→ Set task
Which lines of the data below contain the string "Slot"? Return each of those lines in full.

→ Dataset content
────────
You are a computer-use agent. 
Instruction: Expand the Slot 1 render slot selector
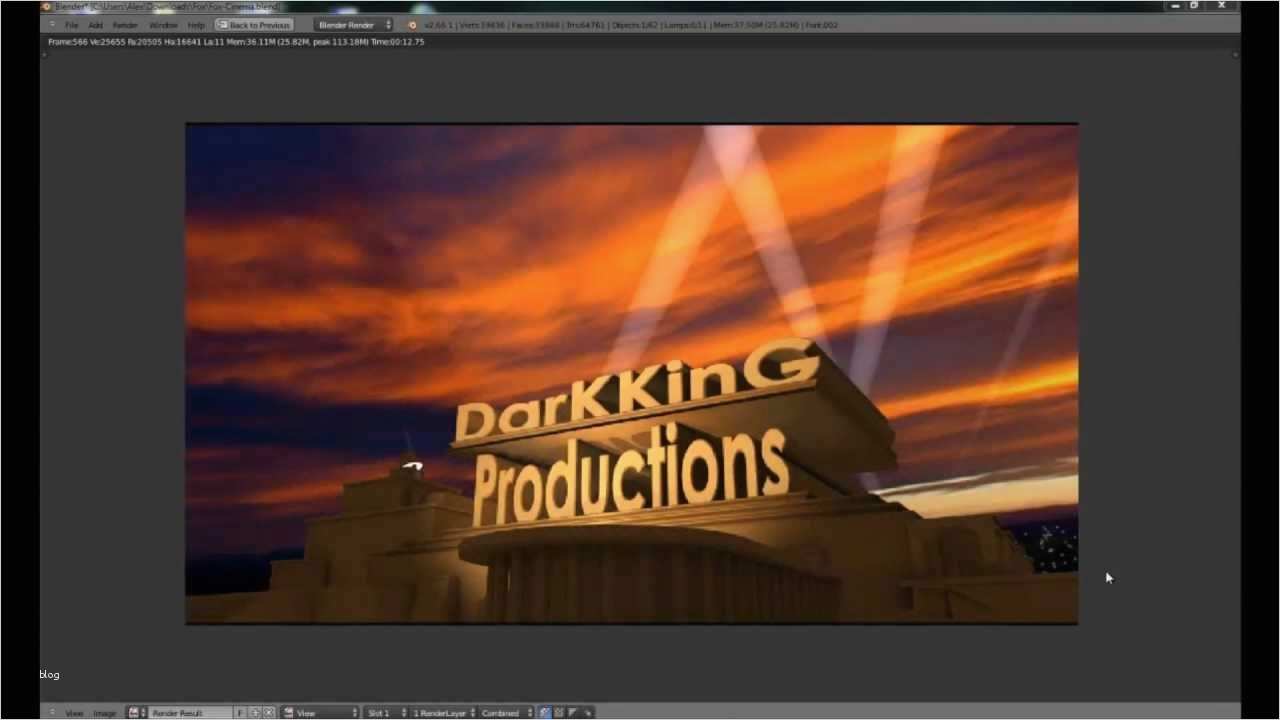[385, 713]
────────
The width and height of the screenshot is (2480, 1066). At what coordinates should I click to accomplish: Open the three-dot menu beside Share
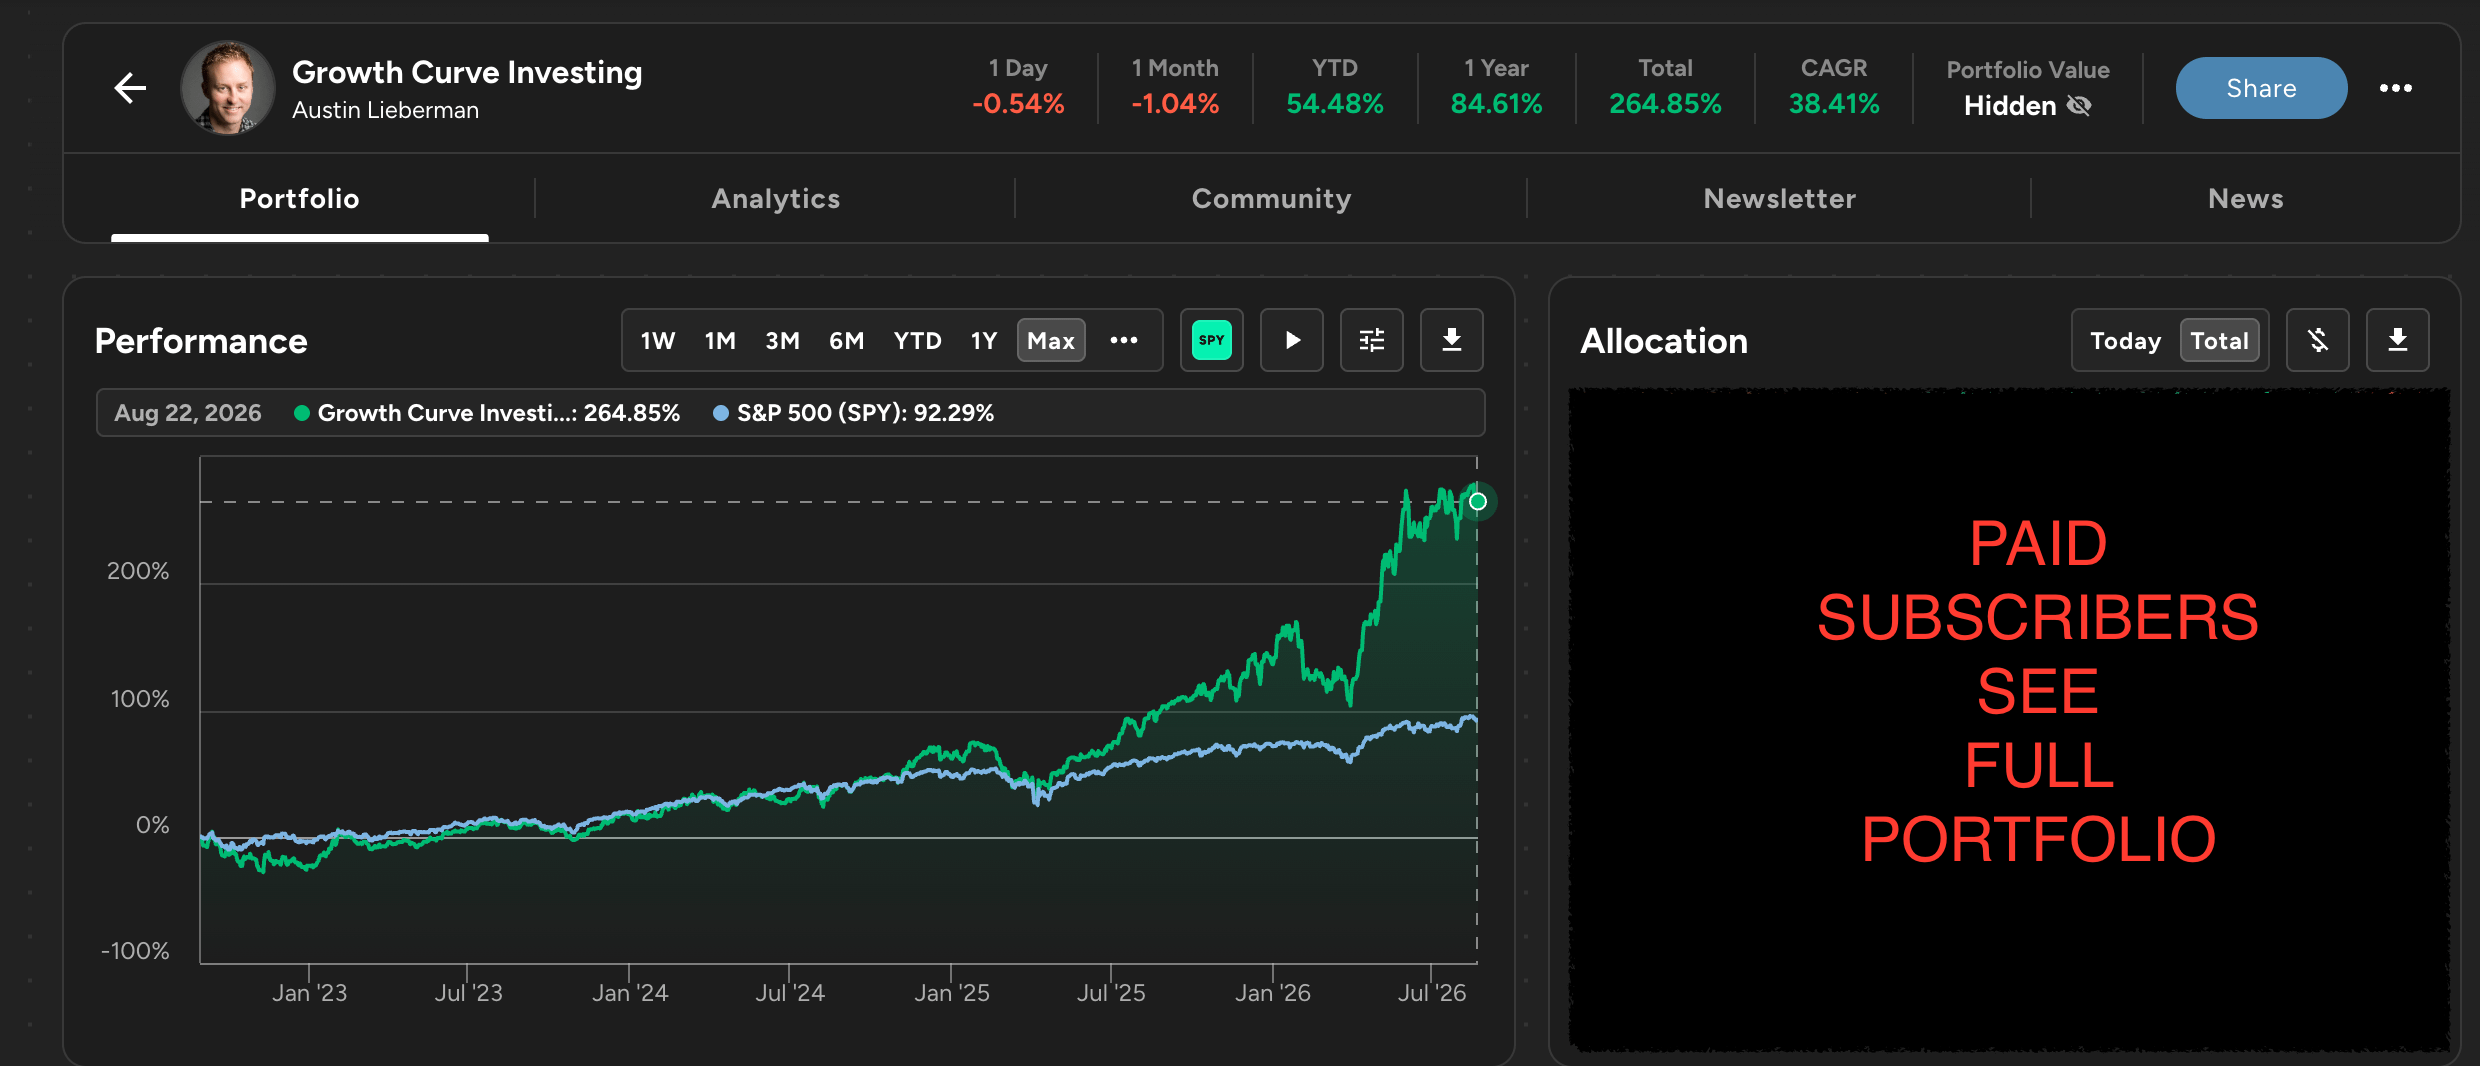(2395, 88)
────────
→ Exercise solution
Instruction: Expand the Slot 1 render slot selector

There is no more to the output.